> Task statement
In the slingshot forum thread, translate this sentence into Spanish: "To be precise, the distance was 6.2m today."
═══ Excerpt provided
# So My 6 Year Old Daughter Says.....



## Kwala (Jul 28, 2012)

Hi all

OK so I'm shooting at some 600mL plastic water bottles at a distance of 6-7 metres, using my modified cheap market slingshot (now deadly accurate!), using 16mm lightweight plastic balls.

So my 6 year old daughter says, "Daddy, instead of hitting the bottles why don't you try getting a ball inside them?"

CHALLENGE!!!!!

I put the bottles flat on top of an already-peppered box with the bottle openings (28mm wide) facing me. Yesterday I had about 20 shots at it but couldn't get inside - lots of rim hits though.

Had another crack today. I started to get heaps of rim shots, until after about 20 shots, BAM! Inside the bottle! Photographic evidence!


----------



## Kwala (Jul 28, 2012)

To be precise, the distance was 6.2m today.

And this is the sling - some cheap market sling $10, plus the shortened band from my Trumark S9FO - with some dodgy zip-ties securing the band. Might look a little hybrid but it's spot on!


----------



## e~shot (Jun 3, 2010)

That is good shooting buddy!
══════
═══ Stored rows
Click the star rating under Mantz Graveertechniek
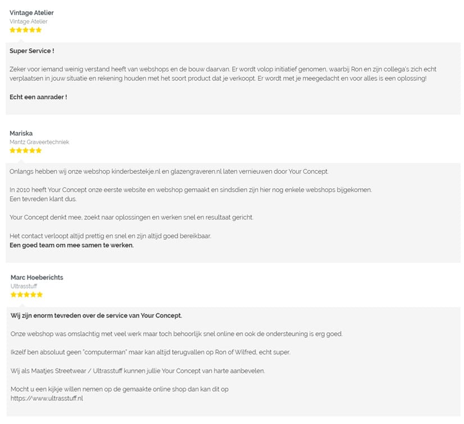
══════
═══ Stored rows
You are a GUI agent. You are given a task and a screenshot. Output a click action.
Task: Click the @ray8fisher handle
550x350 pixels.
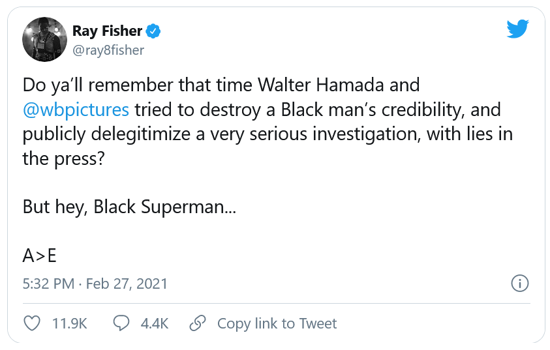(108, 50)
══════
═══ Stored rows
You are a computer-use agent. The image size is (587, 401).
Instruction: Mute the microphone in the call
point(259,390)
══════
> Output below
Para ser exactos, hoy la distancia fue de 6,2 m.